* [Supplied text]:
* start *

Attack summary On EdDSA (Libgcrypt 1.7.5). A Normal execution of EdDSA signature without attack also incurs over 1500 AEXS.

Monitored pages Number of AEXs

Page fault attack 000E7000, 000E8000
000F0000, 000F1000
71,000

B-SPM attack 000EF000 (trigger page)
000E9000, 000F0000
33,000

T-SPM attack 000F0000 (trigger page)
000F1000 (trigger page)
1,300

T-SPM attacks.

To further reduce the AEX frequency, we monitor the 2 pages containing _gcry_mpi_ec_mul_point and _gcry_mpi_ec_dup_point/_gcry_mpi_ec_add_points respectively and utilize the time between the visits to both pages to find out the value of the current key bit. Specifically, once both of them are found to be accessed, our attack process starts the timer (using rdtsc) but waits for 2000 nanoseconds to ensure that the execution of the target process leaves both pages, before shooting down the TLB and resetting the accessed flags of both pages. The timer stops when both pages are observed again. In this way, only about 2 interrupts are needed for collecting information for each key bit. The recorded timings turn out to be differentiating enough to determine whether_gcry_mpi_ec_dup_point or _gcry_mpi_ec_add_points has been executed, around 19,700 cpu cycles for the former and 27,900 cpu cycles for the latter. After all the call traces are gathered, we can figure out that the current key bit is 1 when _gcry_mpi_ec_add_points is observed right after _gcry_mpi_ec_dup_point, and 0 if only _gcry_mpi_ec_dup_point is seen. In total around 1,300 interrupts were triggered to correctly recover all the session key bits.

* end *

* [Supplied information]:
* start *

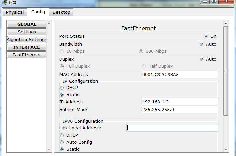Uncheck the Port Status On checkbox
Screen dimensions: 236x156
coord(206,36)
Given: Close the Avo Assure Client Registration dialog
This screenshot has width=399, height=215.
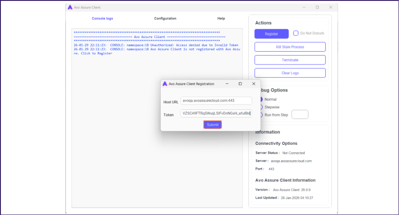Looking at the screenshot, I should pos(253,83).
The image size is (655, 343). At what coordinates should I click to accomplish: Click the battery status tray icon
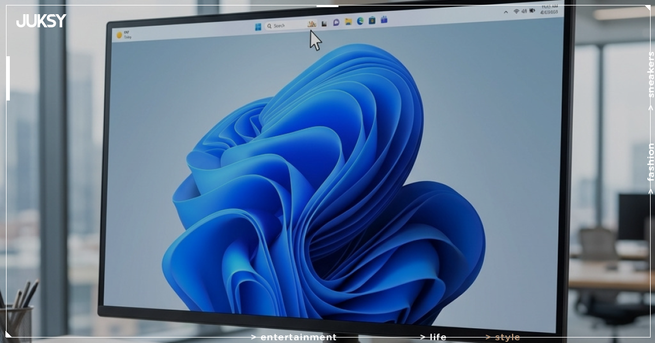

* end *

* [Exercise tasks]:
a. In the text on attacks against EdDSA, how long does the attack process wait after both monitored pages are accessed before it shoots down the TLB?
b. Extend the text on attacks against EdDSA by writing what comes after its final sentence.

* [In response]:
a. It waits 2000 nanoseconds.

b.
In summary, we found that these three attacks all are able to recover the full EdDSA session key reliably. Page fault attack triggers a page fault for every page observation and produces about 71,000 AEXs. The B-SPM attack can observe the page visit set between two consecutive inspections. However it still needs to aggressively send IPIs to clear TLB entries to gain timely observation of the pages visited, which produces about 33,000 AEXs. T-SPM attack only issues a TLB shootdown for every invocation of _gcry_mpi_ec_dup_point or _gcry_mpi_ec_add_points and differentiates between the two functions using timing information. As such, it generates a minimum number of AEXs. We noticed that a normal execution of the EdDSA program also incurs at least 1,500 page faults. The OS attacker could reduce the number of AEXs caused by normal page faults and therefore make the T-SPM attack unobservable.

V. Improving Spatial Granularity with Cache-DRAM ATTACKS

Page-fault side-channel attacks (and also the sneaky page monitoring attacks described in the previous section) only allow attackers to learn the enclave program’s memory access patterns at a page granularity. Therefore, mechanisms that mix sensitive code and data into the same pages have been proposed to defeat such attacks [35]. Intel also recommends “aligning specific code and data blocks to exist entirely within a single page.” [7]. However, the effectiveness of this defense method is heavily conditioned on the fact that page granularity is the best spatial granularity achievable by the adversary. However, our study suggests it is not the case.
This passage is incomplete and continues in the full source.